June 30, 2012 — Martin Keller, lead Author of the original published study, retires from Brown University. A Sept, 2012 post by the staff writers at Drug Watch notes:
"Study 329 has never been retracted, however, and its authors did not face sanctions. The universities they represented did not even issue a public acknowledgement of the danger their academics created when they published a fabricated study. Furthermore, the lead author of the study, Martin Keller, was allowed to quietly retire from his academic position at Brown University at the end of June and maintain the title of emeritus professor of psychiatry and human behavior."
July 20, 2012 — Dr. Jureidini requests the Editor of the Journal of the American Academy of Child and Adolescent Psychiatry (JAACAP) to retract the original 329 study.
2012 — Throughout 2012, the 1boringold man blog of retired psychiatrist and statistician Mickey Nardo, records insights and observations about the growing debate over data integrity and access, describing the efforts of David Healy, Jon Jureidini, Peter Doshi, Tom Jefferon, Peter GØtzsche and others.
Oct 11, 2012 — GlaxoSmithKline announces plans to make data from clinical trials of drugs available to researchers beginning in 2013. Under the new policy, GSK will establish an independent panel of experts to review information requests submitted by researchers, which will be evaluated on scientific merit. The company then will make that data available to scientists on a secure website.
The policy will apply to global clinical trials dating back to 2007, as well as all clinical trials for drugs that have completed the approval process or have been abandoned starting in 2013. Following this announcement questions arise such as who will count as a qualified researcher? and exactly what data will be released?

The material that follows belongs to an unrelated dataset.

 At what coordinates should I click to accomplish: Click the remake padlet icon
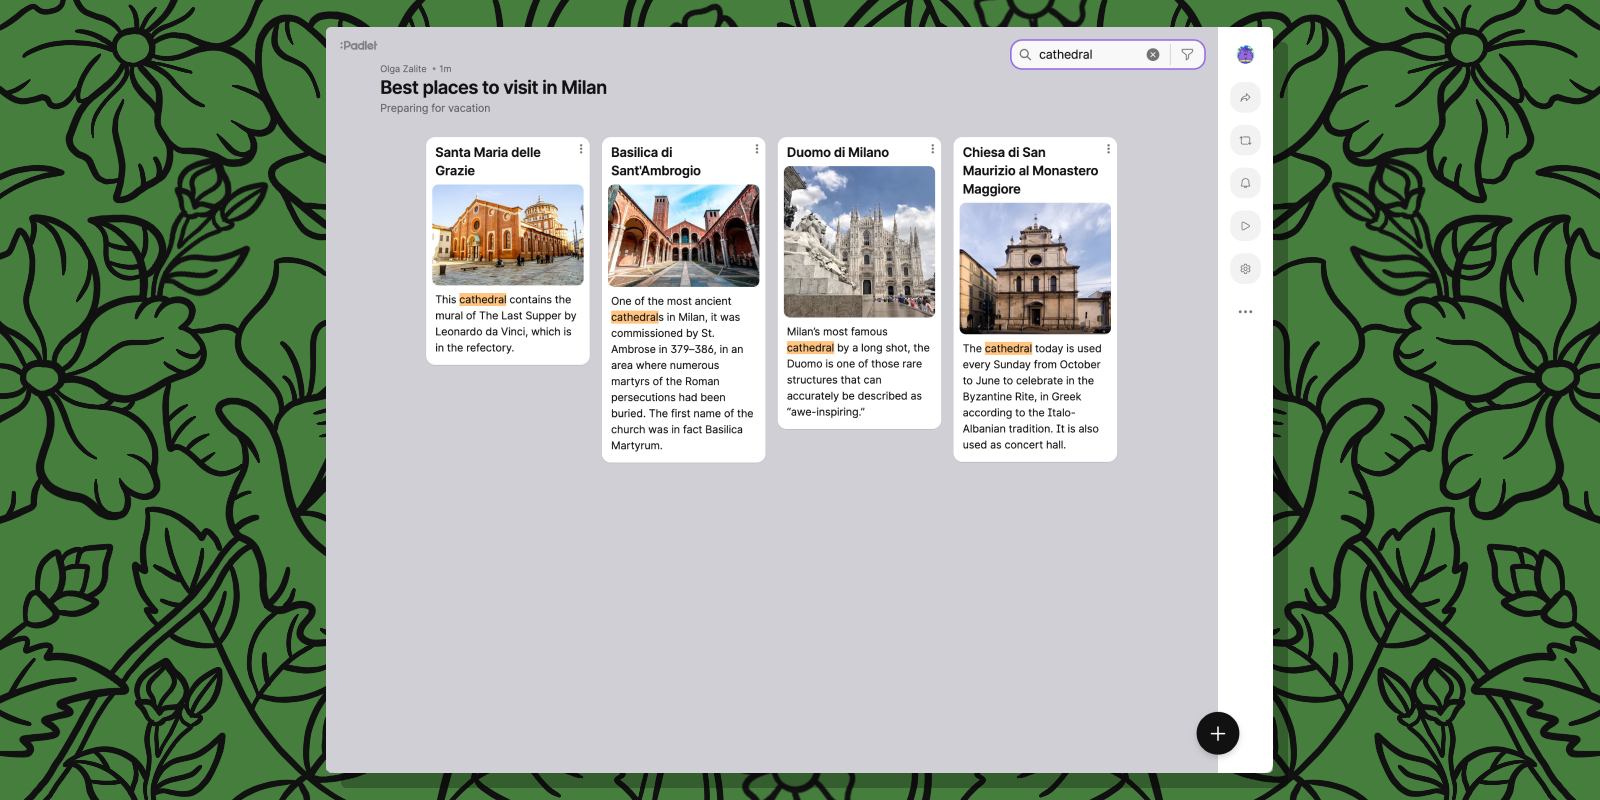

As Micky Nardo notes Oct 9, 2013 (The Wisdom of the Dixie Chicks): "Having looked at GSK's proposed process for access myself, it gives GSK the choice of releasing the data based on the credentials of the applicant and GSK's opinion of the worthiness of their research proposal. I don't want access to their IPDs to do further research. I want it to check and see if they're cheating again like they've done countless times before."
Oct 26, 2012 — The U.S. Department of Justice brings an action in U.S. District Court to recover damages and civil penalties from GSK under the False Claims Act, and damages and other monetary relief under common law and equity for causing the submission of false of fraudulent claims to federal health care programs. The action was brought on behalf of the Department of Health and Human Services (the FDA is under this) and the Centres for Medicare and Medicaid Services (CMS). The claims relate to 3 drugs: Wellbutrin, Avandia, and Paxil.
Nov 19, 2012 — Dr David Healy posts a brief history and status review on the quest for transparency in drug clinical trials.
Dr Peter GØtzsche takes on the EMA over the issue of access to study reports the weight loss drugs rimonabant and sibutramine.
"The other driving force came from Peter Doshi and Tom Jefferson's efforts to conduct a Cochrane review on Roche's antiviral for influenza - Tamiflu. governments around the world stockpiled billions of dollars worth of this under the impression it saved lives by reducing transmission, kept people out of hospital and got them back to work faster Doshi and Jefferson asked Roche for access to the data - they agreed - but never delivered. The BMJ have picked the issue up as the most clear cut case on which to campaign for data access."
November, 2012 — GSK agrees to pay $US 3 billion to settle the U.S. Department of Justice lawsuit. This is the largest settlement ever.
The settlement includes $1 billion in criminal fines and $2 billion to resolve civil liabilities owed to the federal government and the states, the Justice Department said.
Dec 21, 2012 — Dr Andres Martin, Editor-in-Chief of JAACAP responds to Dr. Jureidini's request for retraction of the 329 study article, claiming that the Editorial Board did an extensive review. He states that there is no basis for retraction or other editorial action.